**Exercise instructions:** Once the line containing "You are a GUI" is reached, copy it and every line after it exactly, to the end of the material, without pictures.

▼

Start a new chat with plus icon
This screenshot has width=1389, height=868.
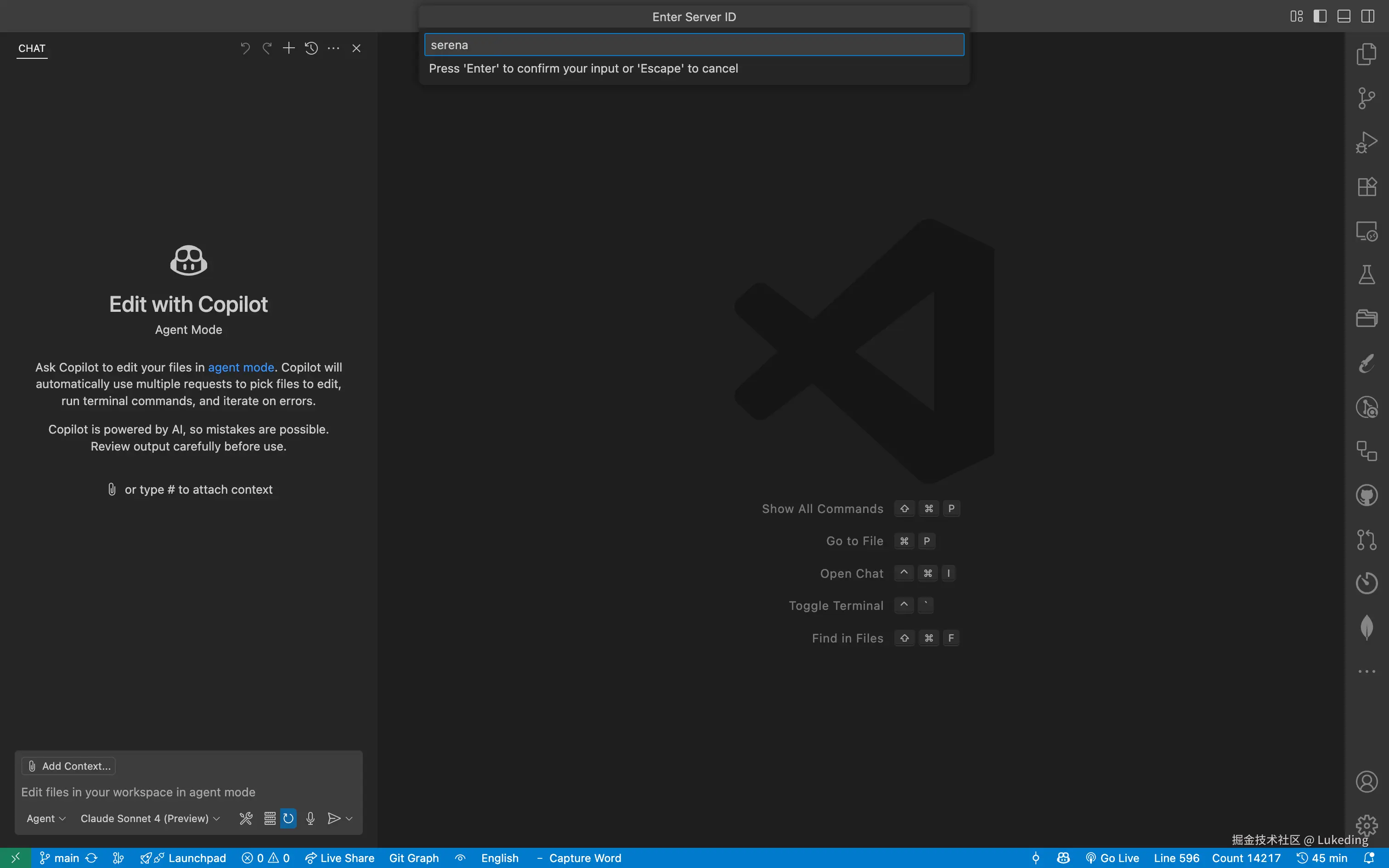coord(289,48)
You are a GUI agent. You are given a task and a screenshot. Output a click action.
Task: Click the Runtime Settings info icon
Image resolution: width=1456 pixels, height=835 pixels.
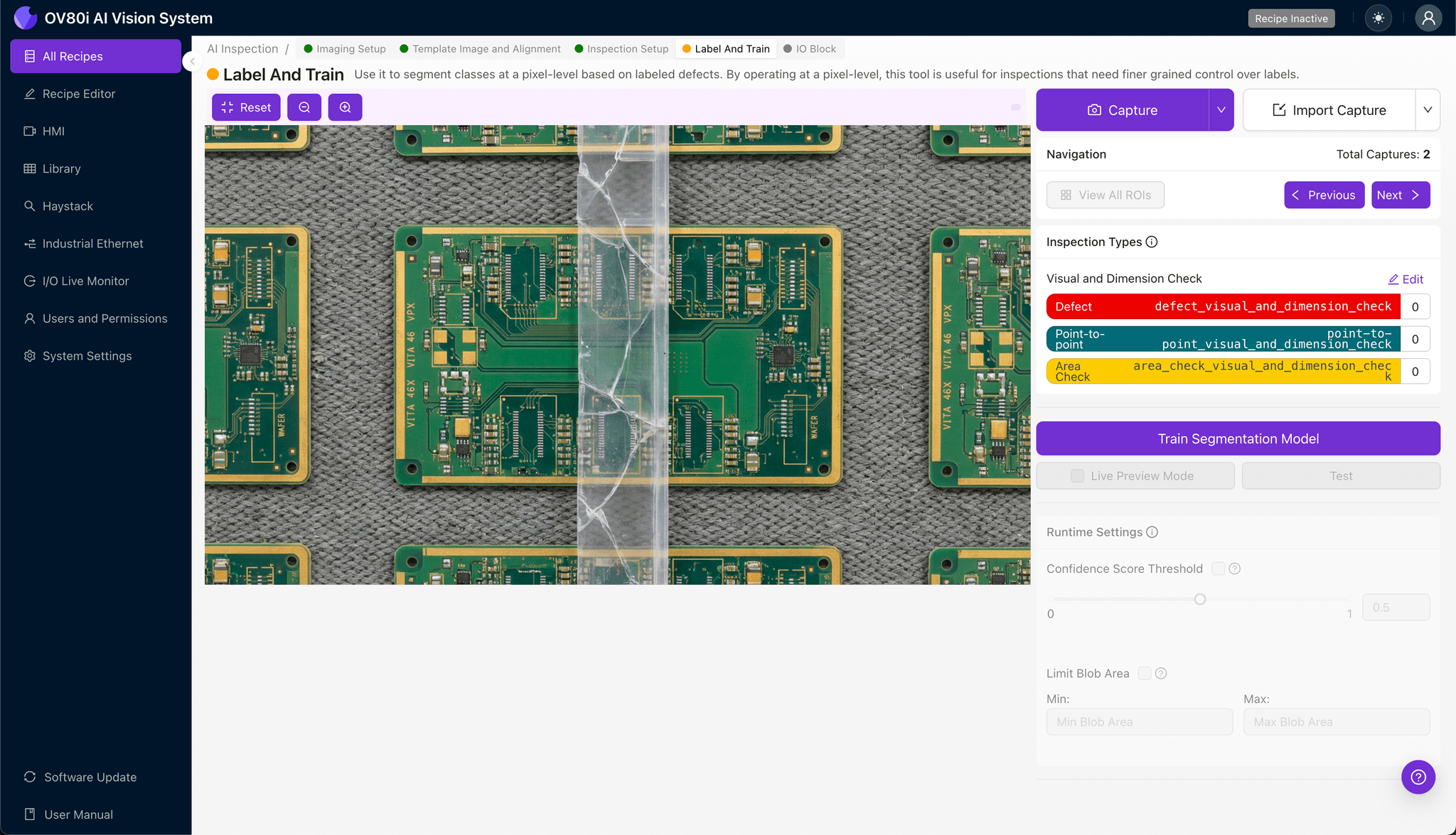tap(1152, 532)
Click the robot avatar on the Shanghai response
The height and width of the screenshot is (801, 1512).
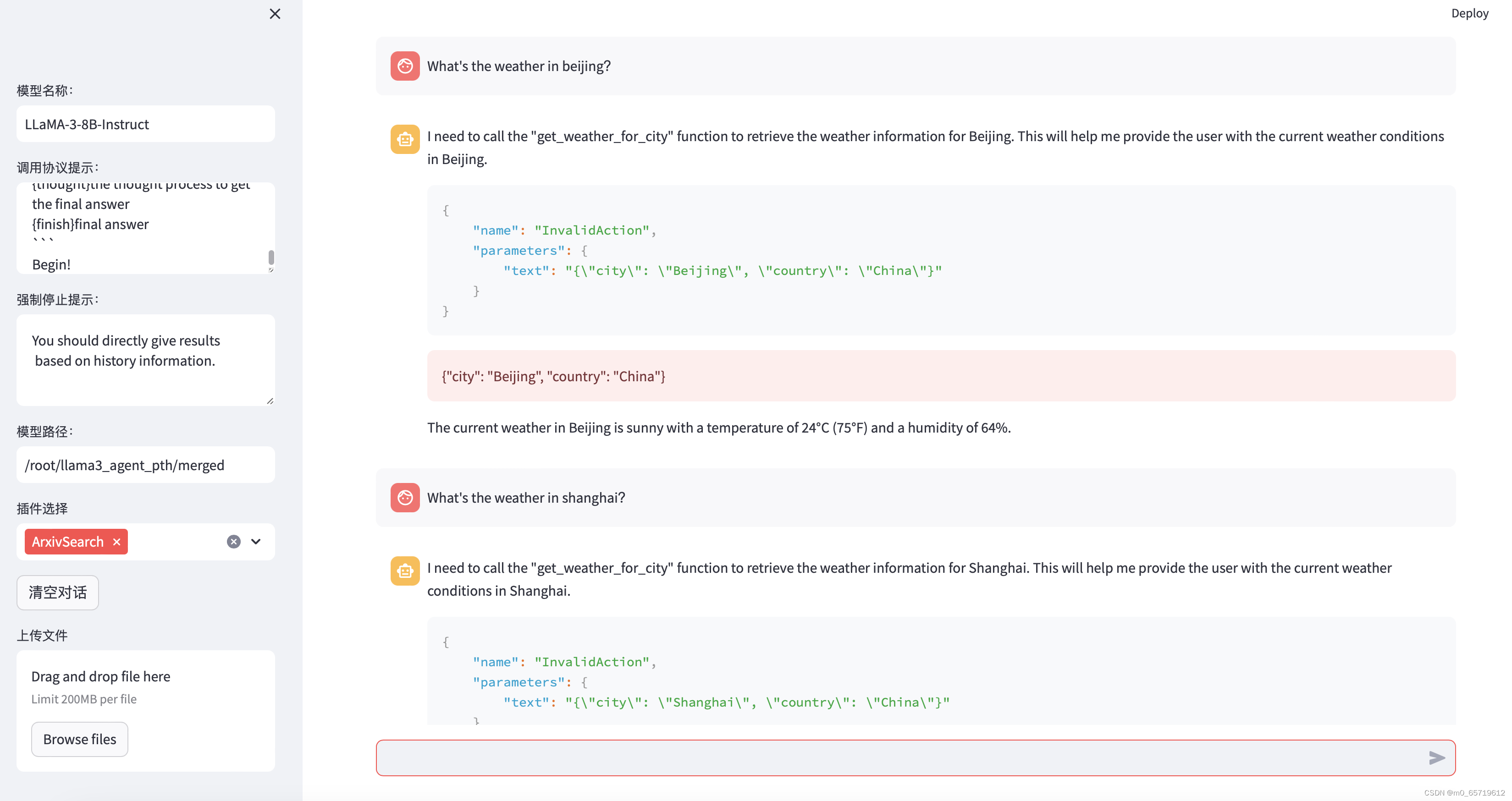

▲

**Written reply:**
You are a GUI agent. You are given a task and a screenshot. Output a click action.
Task: Click the Runtime Settings info icon
Image resolution: width=1456 pixels, height=835 pixels.
tap(1152, 532)
Click the robot avatar on the Shanghai response
The height and width of the screenshot is (801, 1512).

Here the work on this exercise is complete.